Scream Blacula Scream follows a rift in a Voodoo cult. The leader dies, passing over her douchey son, and naming as her successor Pam Grier, because well she’s Pam Grier and thus self evidently the best person to do the job. The spurned son decides to get revenge by resurrecting Prince Mamuwalde, which is kind of like trying to get revenge on an ex by giving yourself Herpes in the hopes that she’ll sleep with you.
Prince Mamuwalde gets down to doing what Prince Mamu-awfuckit, Blacula, does. Namely, be charming as hell, speak in a strangely hypnotic accent and eat people. William Marshall is never anything less then fun to watch. And he’s joined by Pam Grier, whose, well whose fucking Pam Grier. I mean yes she’s amazing. Water also wet, sky is blue.

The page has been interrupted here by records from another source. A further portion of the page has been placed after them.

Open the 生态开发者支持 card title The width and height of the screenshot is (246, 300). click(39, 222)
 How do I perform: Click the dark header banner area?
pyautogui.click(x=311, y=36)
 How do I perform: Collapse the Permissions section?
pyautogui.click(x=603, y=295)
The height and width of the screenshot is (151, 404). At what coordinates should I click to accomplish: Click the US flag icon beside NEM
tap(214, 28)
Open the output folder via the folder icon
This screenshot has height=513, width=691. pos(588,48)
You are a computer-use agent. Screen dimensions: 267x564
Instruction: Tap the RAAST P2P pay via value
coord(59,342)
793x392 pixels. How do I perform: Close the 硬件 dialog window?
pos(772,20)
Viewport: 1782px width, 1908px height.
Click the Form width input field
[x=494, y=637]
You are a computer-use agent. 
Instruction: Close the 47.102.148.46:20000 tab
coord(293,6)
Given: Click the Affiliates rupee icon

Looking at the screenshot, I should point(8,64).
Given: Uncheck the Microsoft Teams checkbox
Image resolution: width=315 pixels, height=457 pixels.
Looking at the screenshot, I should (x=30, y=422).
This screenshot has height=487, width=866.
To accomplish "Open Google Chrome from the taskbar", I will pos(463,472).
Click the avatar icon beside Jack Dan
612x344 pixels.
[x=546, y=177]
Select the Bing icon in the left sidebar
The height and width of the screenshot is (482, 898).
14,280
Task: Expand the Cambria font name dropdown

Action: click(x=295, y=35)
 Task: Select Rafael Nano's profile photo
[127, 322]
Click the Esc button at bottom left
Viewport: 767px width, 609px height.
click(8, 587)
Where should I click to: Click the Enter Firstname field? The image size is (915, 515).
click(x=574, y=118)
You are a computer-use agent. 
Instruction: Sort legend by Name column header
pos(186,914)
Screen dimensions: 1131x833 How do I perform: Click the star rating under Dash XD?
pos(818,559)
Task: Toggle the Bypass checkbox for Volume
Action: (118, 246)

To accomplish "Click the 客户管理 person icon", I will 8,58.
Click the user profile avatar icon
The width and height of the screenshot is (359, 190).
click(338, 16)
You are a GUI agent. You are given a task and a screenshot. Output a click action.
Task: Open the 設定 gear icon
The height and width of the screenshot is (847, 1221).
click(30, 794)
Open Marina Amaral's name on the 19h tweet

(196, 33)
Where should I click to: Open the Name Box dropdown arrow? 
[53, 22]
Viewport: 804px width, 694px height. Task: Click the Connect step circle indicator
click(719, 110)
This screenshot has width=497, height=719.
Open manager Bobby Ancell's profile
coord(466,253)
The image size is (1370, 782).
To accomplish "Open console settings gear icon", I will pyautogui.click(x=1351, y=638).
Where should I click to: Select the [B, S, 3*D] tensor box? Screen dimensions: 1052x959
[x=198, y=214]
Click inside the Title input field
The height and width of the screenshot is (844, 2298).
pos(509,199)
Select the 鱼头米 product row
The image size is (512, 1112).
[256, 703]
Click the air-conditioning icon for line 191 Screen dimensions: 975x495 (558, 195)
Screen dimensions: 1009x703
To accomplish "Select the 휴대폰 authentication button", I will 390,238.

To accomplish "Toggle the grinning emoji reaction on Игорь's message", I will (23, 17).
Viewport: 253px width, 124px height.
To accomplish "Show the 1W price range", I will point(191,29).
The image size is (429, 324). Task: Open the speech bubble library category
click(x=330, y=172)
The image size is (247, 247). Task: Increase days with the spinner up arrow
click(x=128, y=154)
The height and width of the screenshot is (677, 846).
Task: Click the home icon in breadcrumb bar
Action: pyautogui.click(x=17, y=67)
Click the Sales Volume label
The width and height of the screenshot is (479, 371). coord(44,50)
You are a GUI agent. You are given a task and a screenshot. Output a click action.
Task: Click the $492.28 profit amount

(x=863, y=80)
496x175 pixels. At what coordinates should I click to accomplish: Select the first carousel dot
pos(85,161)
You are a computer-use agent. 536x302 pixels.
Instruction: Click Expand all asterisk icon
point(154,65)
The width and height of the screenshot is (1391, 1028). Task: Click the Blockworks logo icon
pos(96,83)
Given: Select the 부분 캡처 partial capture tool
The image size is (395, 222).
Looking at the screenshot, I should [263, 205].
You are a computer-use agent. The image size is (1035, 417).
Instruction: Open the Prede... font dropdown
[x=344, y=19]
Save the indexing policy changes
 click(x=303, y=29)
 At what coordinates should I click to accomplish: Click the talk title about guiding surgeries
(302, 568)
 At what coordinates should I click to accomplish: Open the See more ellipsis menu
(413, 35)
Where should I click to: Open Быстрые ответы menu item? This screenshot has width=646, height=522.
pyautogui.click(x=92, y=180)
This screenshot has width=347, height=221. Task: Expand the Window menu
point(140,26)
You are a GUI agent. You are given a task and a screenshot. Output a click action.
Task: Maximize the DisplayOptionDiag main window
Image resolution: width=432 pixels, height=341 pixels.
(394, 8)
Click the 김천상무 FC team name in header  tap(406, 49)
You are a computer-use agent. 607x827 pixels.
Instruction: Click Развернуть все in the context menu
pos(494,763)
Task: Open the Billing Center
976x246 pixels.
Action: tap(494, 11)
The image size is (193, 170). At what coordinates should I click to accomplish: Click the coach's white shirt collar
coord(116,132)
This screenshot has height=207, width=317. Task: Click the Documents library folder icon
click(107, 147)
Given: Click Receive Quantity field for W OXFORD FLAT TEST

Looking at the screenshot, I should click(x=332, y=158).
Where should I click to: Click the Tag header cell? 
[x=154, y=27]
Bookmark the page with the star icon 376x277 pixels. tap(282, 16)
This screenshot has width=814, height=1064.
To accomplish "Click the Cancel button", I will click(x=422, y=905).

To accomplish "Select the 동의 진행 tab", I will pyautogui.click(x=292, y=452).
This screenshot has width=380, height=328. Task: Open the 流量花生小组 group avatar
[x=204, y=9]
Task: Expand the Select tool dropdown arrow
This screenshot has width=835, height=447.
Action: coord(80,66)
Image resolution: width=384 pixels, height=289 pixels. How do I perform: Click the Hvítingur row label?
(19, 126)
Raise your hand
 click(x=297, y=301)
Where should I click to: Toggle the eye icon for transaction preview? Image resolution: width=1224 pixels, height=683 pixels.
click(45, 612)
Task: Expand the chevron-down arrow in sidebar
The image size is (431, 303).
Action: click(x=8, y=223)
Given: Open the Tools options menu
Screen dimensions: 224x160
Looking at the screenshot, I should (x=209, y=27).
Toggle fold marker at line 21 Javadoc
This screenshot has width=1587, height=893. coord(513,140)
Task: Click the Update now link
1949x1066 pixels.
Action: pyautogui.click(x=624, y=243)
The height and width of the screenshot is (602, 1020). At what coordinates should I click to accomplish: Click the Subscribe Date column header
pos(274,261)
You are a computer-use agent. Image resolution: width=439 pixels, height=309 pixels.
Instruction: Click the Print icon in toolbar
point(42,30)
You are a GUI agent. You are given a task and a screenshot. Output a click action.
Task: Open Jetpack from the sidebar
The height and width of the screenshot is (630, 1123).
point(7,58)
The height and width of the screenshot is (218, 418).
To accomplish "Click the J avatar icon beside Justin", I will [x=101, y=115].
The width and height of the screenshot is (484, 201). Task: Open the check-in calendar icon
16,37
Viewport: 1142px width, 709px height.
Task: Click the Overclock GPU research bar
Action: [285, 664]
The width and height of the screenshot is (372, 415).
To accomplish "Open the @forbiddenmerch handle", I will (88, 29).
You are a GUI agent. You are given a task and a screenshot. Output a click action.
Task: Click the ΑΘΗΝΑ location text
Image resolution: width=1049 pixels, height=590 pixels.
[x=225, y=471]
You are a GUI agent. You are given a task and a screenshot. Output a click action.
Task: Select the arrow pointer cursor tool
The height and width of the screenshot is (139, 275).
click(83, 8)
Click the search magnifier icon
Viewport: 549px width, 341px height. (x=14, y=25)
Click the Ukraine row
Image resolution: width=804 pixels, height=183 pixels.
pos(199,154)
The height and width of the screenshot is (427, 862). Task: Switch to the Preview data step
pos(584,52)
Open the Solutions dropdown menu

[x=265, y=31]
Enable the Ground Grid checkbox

Scream Blacula Scream is a bit more kitsch dependant then its predecessor. Not that Blacula was free of kitsch. It is after all, a movie called Blacula. Its weighed down by a lot of scenes involving the internal politics of Voodoo, and its intersection with the “straight” world. As well as a baffling subplot involving the Vamped son of the former leader trying to forment an uprising in Blacula’s coven. Which leads to little more then Blacula coming in at inopportune moments and pimp slapping him. These scenes could be called tongue in cheek, but that would imply consistency of tone and clarity of vision.
Still while Blacula certainly had scenes like the one that follows, Scream Blacula Scream is dependant upon them.
Now granted if a film entitled Scream Blacula Scream didn’t include scenes like that, you’d be disappointed. I’m not saying it shouldn’t feature. I’m just saying Blacula was better able to modulate its tone. Still the film does slip in a few genuinely creepy scenes. Particularly an ill advised raid by the LAPD on Blacula’s vamp infested pad.
Scream Blacula Scream is about as much fun as you’d expect a film called Scream Blacula Scream to be. Its blessed with two charismatic leads and a good sense of humor about its own ridiculous that doesn’t keep it from occasionally playing things straight.
It may not be a great film, but if you’re looking for an exploitation programmer, you could do a whole hell of a lot worse.